A audiência aconteceu no município de Barra do Garças, região leste do estado, com a participação de diversos indígenas e de três procuradores da República: Guilherme Tavares, responsável pelo procedimento que acompanha o processo de licenciamento ambiental das PCHs; e Ricardo Pael Ardenghi e Nathália Geraldo Di Santo, que respondem pela atuação do MPF na temática indígena em Mato Grosso e também conduzem procedimentos sobre o assunto.
As lideranças indígenas presentes, com exceção da Terra Indígena (TI) Sangradouro, apontaram diversos impactos negativos dos empreendimentos sobre as comunidades, enfatizando a necessidade de que todas as aldeias potencialmente afetadas sejam ouvidas.
De acordo com a Procuradoria, o processo de licenciamento das PCHs incluiu, até agora, apenas a consulta prévia à comunidade da terra indígena Sangradouro/Volta Grande, realizada em três reuniões em 2019 e 2020. Embora os impactos afetem outras comunidades indígenas ao longo do rio das Mortes e afluentes, que são contrárias à instalação das centrais hidreléticas, elas não foram incluídas nos estudos iniciais para verificar a viabilidade de instalação dos empreendimentos energéticos. Para o MPF, a audiência pública evidenciou que os impactos serão sentidos por indígenas em toda a Bacia do Rio das Mortes.

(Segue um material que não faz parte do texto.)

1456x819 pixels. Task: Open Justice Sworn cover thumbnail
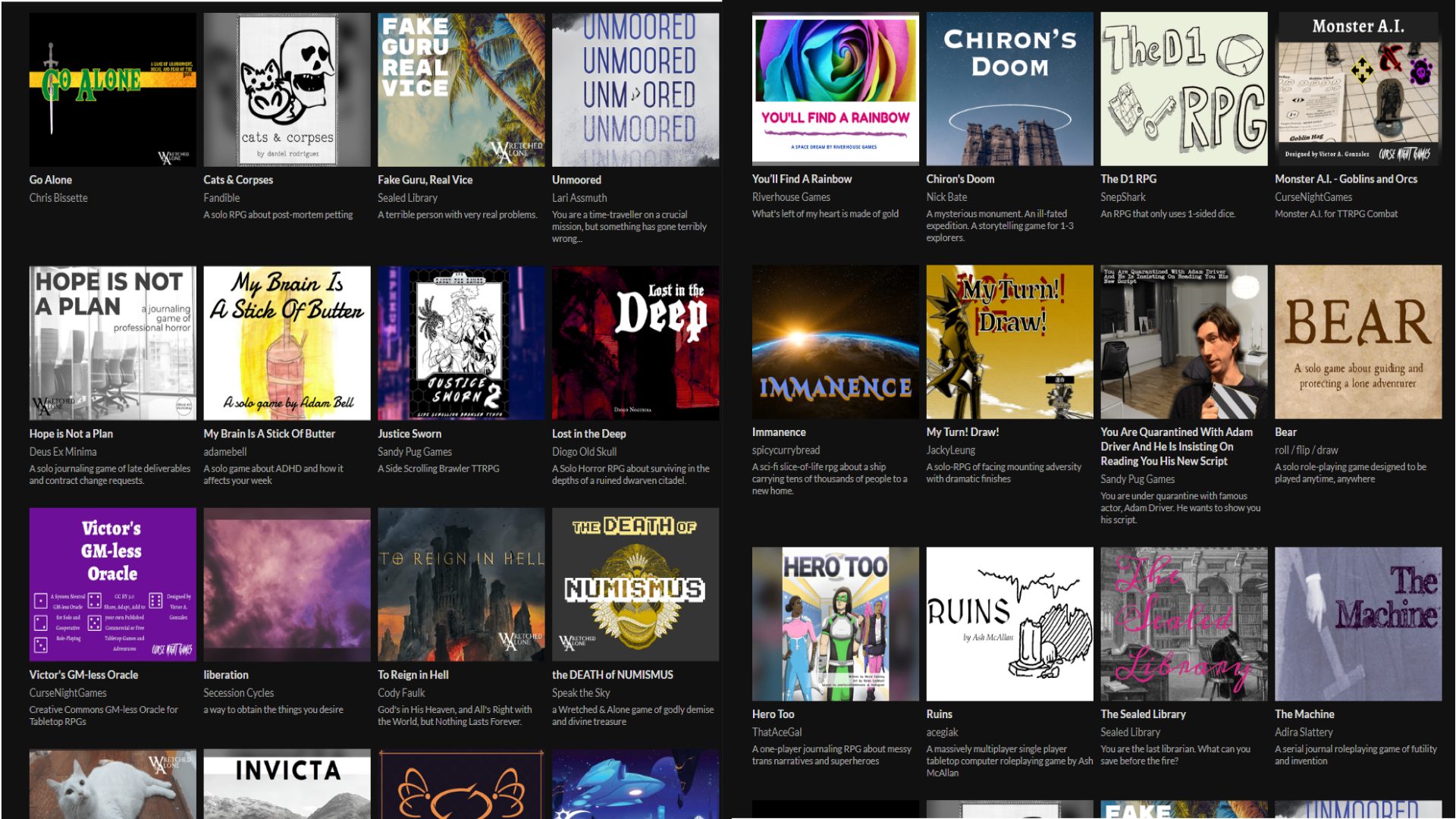click(461, 343)
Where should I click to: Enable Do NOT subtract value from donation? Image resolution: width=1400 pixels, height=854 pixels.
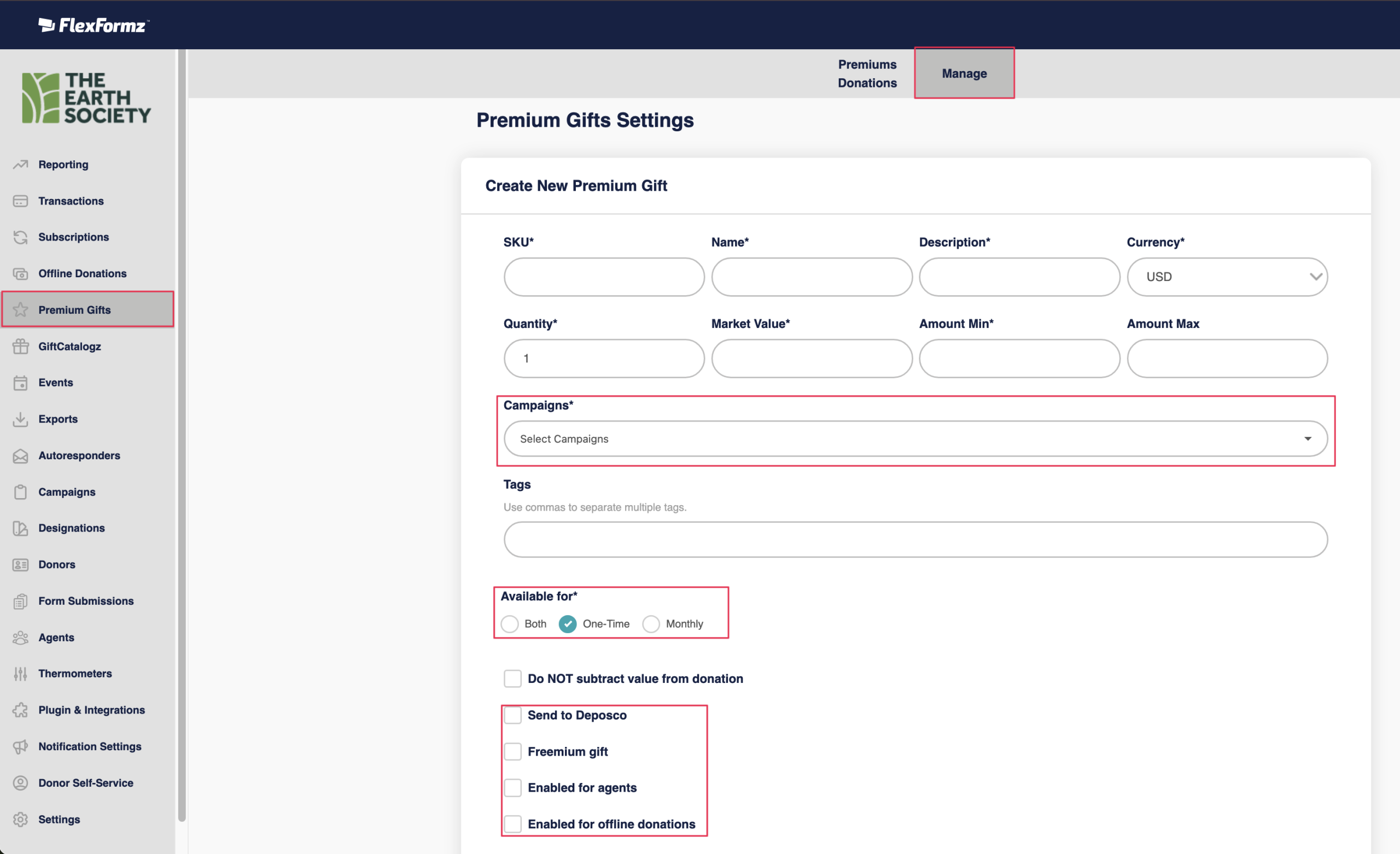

Durante a reunião, o cacique da Aldeia Pimentel Barbosa relatou que tanto a sua comunidade como a Aldeia Areões não foram ouvidas nos estudos feitos para aprovação da obra, mas ressaltou que essas localidades serão impactadas pela mudança da correnteza e pela redução da população de peixes. De acordo com ele, o Rio das Mortes é o principal meio de sustento da Aldeia Pimentel Barbosa.
Raimundo Urebeté Ai’réró, cacique da Terra Indígena São Marcos, afirmou que a construção das pequenas centrais hidrelétricas representa um conflito silencioso que ameaça a vida dos Xavante, povo que ainda mantém tradições de coleta, caça e pesca e uma profunda relação espiritual com o Rio das Mortes.
Várias lideranças falaram no encontro, além de indigenistas e estudiosos. As informações colhidas pelo MPF na reunião pública irão subsidiar a atuação futura do órgão na questão. “Um dos objetivos do MPF é que todas as comunidades indígenas ao longo do Rio das Mortes e do Rio Cumbuco possam ser ouvidas no processo de licenciamento do empreendimento”, explicou Guilherme Tavares.